[RFC] question about different behavior of WorkingTree.iter_changes

Sat Apr 12 12:05:33 BST 2008

Aaron Bentley пишет:
> Alexander Belchenko wrote:
>> Aaron Bentley ?8H5B:
>>> Alexander Belchenko wrote:
>>>> It's inevitable for me to use id2path for this cases because I need
>>>> to know
>>>> file basename or at least its file extension.
>>> I don't see why that follows; the basename is an attribute of inventory
>>> entries.  You don't need id2path to find out the basename.
>> *blink*
> 
>> Can you point me to right place, please: what I should use instead id2path
>> if I'm only need basename?
> 
> InventoryEntry.name
> 
> It's also available on dirstate entries as "entry[0][1]".

Sorry Aaron for stupid questions, but I feel I don't understand something.
According to dirstate.py entry[0][1] is basename of file in utf-8 encoding.
(I need basename in unicode not in utf-8, but it's not important right now.)

You said before that tree.id2path is expensive operation, but if I understand
you correctly using entry[0] is faster. For iter_changes I already did this,
and it works perfectly.
But in other places I don't have dirstate entry to work with, but only file_id.

I looked at implementation of WorkingTree4.id2path method and I see that
entry[0] is actually used in that method:

     @needs_read_lock
     def id2path(self, file_id):
         "Convert a file-id to a path."
         state = self.current_dirstate()
         entry = self._get_entry(file_id=file_id)
         if entry == (None, None):
             raise errors.NoSuchId(tree=self, file_id=file_id)
         path_utf8 = osutils.pathjoin(entry[0][0], entry[0][1])
         return path_utf8.decode('utf8')

So I'm totally confused. Can you shed some light why you said:

"id2path is a surprisingly expensive operation, and if you're doing it
repeatedly, it's best to do something else instead."

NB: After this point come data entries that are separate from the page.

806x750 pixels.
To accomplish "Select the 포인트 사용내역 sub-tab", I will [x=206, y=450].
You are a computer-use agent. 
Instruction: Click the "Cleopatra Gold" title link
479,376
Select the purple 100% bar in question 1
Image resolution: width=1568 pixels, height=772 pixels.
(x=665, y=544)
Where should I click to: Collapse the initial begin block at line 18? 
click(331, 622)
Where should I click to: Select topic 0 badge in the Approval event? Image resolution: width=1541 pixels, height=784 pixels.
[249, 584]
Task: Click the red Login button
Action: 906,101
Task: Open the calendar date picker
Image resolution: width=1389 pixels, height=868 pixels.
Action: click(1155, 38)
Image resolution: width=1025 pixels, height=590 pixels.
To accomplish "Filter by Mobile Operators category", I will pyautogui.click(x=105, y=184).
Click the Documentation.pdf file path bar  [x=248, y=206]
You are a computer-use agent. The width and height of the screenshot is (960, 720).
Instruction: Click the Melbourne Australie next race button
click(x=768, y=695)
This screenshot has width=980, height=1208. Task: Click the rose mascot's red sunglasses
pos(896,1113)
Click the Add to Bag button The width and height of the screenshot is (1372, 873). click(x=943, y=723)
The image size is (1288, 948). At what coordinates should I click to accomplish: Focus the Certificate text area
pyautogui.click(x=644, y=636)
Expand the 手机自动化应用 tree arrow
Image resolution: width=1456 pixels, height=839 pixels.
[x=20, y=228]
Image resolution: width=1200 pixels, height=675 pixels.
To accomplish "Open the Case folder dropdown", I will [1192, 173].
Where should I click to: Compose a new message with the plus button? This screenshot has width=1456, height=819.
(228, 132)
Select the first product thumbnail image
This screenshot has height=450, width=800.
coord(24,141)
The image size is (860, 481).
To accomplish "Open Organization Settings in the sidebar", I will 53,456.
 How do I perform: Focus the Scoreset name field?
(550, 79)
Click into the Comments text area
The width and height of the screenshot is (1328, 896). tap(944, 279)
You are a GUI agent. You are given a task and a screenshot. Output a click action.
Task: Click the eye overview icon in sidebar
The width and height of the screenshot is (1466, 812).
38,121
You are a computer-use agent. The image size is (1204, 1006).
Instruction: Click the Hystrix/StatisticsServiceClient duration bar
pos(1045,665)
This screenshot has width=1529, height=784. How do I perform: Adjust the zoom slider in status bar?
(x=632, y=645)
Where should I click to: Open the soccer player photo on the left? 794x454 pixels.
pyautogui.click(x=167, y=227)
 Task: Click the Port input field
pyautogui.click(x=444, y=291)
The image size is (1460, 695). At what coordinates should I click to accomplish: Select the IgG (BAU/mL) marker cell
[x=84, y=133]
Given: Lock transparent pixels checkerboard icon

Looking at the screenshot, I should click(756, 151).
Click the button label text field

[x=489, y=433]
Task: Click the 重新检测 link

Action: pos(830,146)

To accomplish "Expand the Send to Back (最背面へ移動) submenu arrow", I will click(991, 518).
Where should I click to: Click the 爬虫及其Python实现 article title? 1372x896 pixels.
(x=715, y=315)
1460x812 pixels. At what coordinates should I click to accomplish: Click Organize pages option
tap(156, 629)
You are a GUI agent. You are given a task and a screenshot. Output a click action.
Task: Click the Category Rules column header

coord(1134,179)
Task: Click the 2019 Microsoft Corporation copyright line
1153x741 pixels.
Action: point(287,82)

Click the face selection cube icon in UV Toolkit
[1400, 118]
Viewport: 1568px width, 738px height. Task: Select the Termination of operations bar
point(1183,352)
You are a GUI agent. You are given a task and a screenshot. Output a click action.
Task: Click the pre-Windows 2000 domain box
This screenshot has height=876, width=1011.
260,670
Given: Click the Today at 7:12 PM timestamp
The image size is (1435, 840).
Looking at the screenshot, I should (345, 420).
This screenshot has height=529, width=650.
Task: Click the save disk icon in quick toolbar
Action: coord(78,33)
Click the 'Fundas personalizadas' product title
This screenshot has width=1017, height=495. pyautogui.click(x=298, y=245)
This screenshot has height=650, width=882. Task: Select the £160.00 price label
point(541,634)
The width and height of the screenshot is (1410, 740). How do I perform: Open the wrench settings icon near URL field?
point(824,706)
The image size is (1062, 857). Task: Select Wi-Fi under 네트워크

This is because search in dirstate for file_id is slow?
Or because every time self.current_dirstate() is called?

> 
>> But what about path2id? Actually it's not big deal if path2id will be slow,
>> because right now it's used only in WT2&3 supporting code (in HashCache).
> 
> Also preferable to avoid path2id.  If paths2ids is good enough for you,
> use that.  Generally, the multiple-result operations are more efficient
> than the single-result operations.
> 
> Aaron